The recovery effort at the site of the World Trade Center disaster officially ended on May 30 with a ceremony that brought a sense of closure to many New York City residents. But for families and friends of the victims of September 11, the mourning continues. For many of the bereaved, the healing process can’t begin without positive identification of a loved one’s remains.
Ann Arbor, Mich.-based bioinformatics company Gene Codes has unexpectedly found itself playing a central role in the WTC recovery effort. Through its new wholly owned subsidiary, Gene Codes Forensics, the company has been able to bring speed and accuracy to the grim and painstaking investigation, contributing to the identification of 1,203 individuals to date, out of roughly 2,800 victims who perished at the site.
New York’s Office of the Chief Medical Examiner recruited Gene Codes to help solve the horrific DNA pattern-matching problem in late September. It was immediately obvious that the ME’s standard methods for crime-scene DNA identification, based on the FBI’s CODIS (Combined DNA Index System) software for one-to-one pattern matching, would be utterly inadequate to handle the unprecedented WTC disaster. The office arranged to outsource DNA extraction and short-tandem repeat profiling to Myriad Genetics in Salt Lake City and Bode Technology Group in Springfield, Va., but the department of forensic biology, which had long used Gene Codes’ Sequencher software for mitochondrial DNA analysis, soon realized it required a new level of computational help for the task.
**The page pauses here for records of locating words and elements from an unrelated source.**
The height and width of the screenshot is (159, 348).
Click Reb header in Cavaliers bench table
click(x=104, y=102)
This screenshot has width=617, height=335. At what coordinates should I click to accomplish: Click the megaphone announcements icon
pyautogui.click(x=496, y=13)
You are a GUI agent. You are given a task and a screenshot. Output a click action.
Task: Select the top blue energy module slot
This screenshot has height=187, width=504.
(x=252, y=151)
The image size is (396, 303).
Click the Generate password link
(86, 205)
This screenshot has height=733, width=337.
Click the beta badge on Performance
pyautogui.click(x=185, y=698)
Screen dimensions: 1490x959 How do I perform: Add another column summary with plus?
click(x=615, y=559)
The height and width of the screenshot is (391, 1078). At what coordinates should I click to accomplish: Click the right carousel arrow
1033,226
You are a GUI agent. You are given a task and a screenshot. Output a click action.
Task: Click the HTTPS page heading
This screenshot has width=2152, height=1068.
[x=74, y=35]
Department head Bob Shaler called on Gene Codes’ president, Howard Cash, to deliver five features in a new software program: match DNA from individual remains with DNA from family members and victims’ personal effects; reunify separated pieces of individuals; track collected samples; maintain chains of custody for all submitted swabs and personal effects; and confirm the accuracy of the identifications with rigorous quality assurance tests. After all, there had been no preparation for this data-gathering project, and the donors as well as most of those collecting the data were in a state of shock at the time. Entry errors were a given.
Accuracy Is Top Priority
To be sure, the computational challenge for Gene Codes would not be extraordinarily complex: write a program that detects matches within and among several fields of data. But the significance of the program’s findings, which would trigger the release of remains to families for burial, meant that impeccably accurate output would be imperative. As Gene Codes’ quality assurance specialist Amy Sutton noted, the demands of the project were different from creating a commercial software product. “It’s embarrassing if it crashes, but it’s acceptable,” she said. “What’s not acceptable is making the wrong match.” Added Cash: “The bug that crashes the program is not that bad; a bug that makes it look like we made an ID when we didn’t is catastrophic.”
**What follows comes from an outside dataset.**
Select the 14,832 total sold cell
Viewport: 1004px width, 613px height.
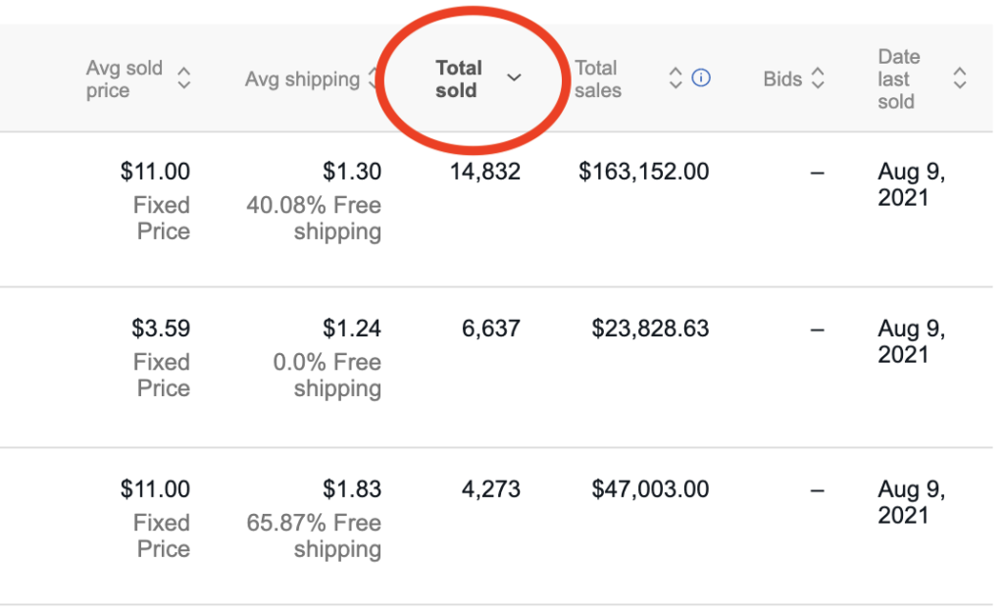click(x=484, y=172)
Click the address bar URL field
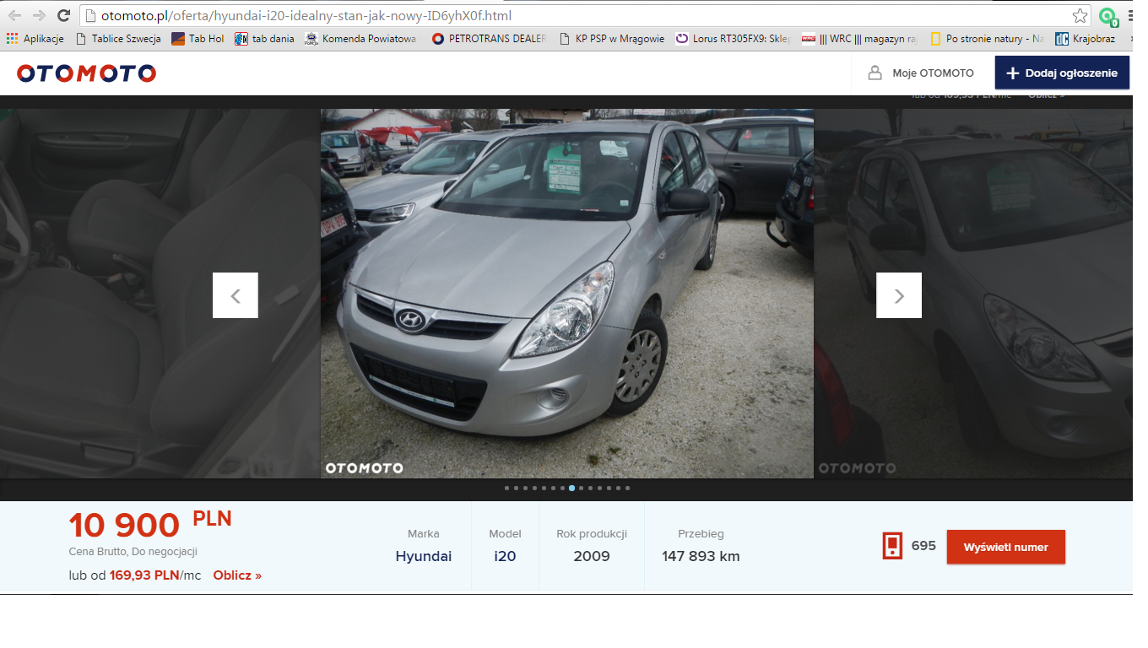This screenshot has height=648, width=1148. 574,16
Since September 11, the ME’s office has been receiving remains from the WTC disaster at a rate of about 100 “pieces” per day. Meanwhile, victims’ parents, siblings, and children have submitted cheek swabs, as well as personal effects of the deceased — toothbrushes, combs, razors, etc. — to the New York State Police. New York’s ultimate goal is that every bit of human recovered from the disaster site will be identified by DNA, matched to a relative and a personal effect, and returned to a grieving family. Even remains that are too damaged to yield enough readable short tandem repeats are being preserved in hopes that a mitochondrial DNA profile or even some identifying SNPs can be recovered.
Extreme Programming for Extreme Circumstances
Gene Codes engineers toiled days, nights, weekends, and holidays through October and November to build a customized profile-matching software program dubbed M-FISys (pronounced “emphasis” and short for Mass Fatality Identification System). Writing code in C#, they used an extreme programming approach, working intensively in pairs to both test and review each line of code “to ferret out all the defects in the program before it goes out the door,” Sutton said.
Aside from the more than 700 tests that are run automatically 10 to 15 times a day on the software, Sutton tested the program by pushing it to every conceivable limit that a user might dream up. Cash said his company has always had high standards for quality control, but “we’ve never done Q/A like this.”
GeneCodes delivered version 1.0 of M-FISys to the ME’s office on December 10, and Cash has flown from Detroit to New York every Friday for the past eight months to install weekly M-FISys upgrades and get feedback on the previous week’s work. Gene Codes has delivered nearly 30 upgrades of the program so far.
By the one-year anniversary of the tragedy, the ME’s office expects to have made all the matches it can using short tandem repeats for body parts that remain unidentified. It will then move on to mitochondrial DNA analysis and, with the help of Orchid’s subsidiary GeneScreen and Celera Genomics, the ME’s office will also try a new approach to identifying remains by SNP analysis. Gene Codes programmers are now upgrading M-FISys to incorporate those additional search fields.
Although Gene Codes has a $10 million contract with New York City, Cash said he intends to bill only for his costs, which he estimates will fall in the range of $3 million. As a consequence, he expects the company might suffer its first unprofitable quarter in eight-and-a-half years. But Cash is unfazed about the financial repercussions of the project, which he has called the most important moment of his professional life.